*Extrait choisi:*

>>>>>

Malaparte a beaucoup écrit sur Mussolini, le fascisme, le coup d’état, la révolution. Il fut un temps où il se lançait dans ce sport dérisoire qu’est la généalogie du nazisme ou du fascisme. Savoir qui, de la civilisation occidentale, de l’exploitation du prolétariat par le capital ou du christianisme, a engendré la bête immonde, et selon quelle hybridation. Il écrivait alors, dans Muss, que « le fascisme, dans son essence, n’est que l’ensemble des défauts de la civilisation catholique, le dernier avatar de la Contre-Réforme. » Bon. Dans Kaputt le discours est différent, et le problème réglé en une ligne. Les Allemands sont un Krankenvolk. Leur brutalité vient de leur haine de la faiblesse, faiblesse dont ils ne savent pas quoi faire. Mais c’est encore abstrait.

<<<<<

*Données fournies:*
>>>>>

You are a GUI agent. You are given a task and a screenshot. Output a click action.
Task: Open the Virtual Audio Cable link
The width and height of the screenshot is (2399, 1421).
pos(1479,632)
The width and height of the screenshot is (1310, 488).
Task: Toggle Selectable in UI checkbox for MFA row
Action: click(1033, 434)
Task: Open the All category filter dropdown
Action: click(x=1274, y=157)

<<<<<

Relevez, dans l'extrait choisi ci-dessus, tous les sujets sur lesquels Malaparte a beaucoup écrit.

- Mussolini
- le fascisme
- le coup d'état
- la révolution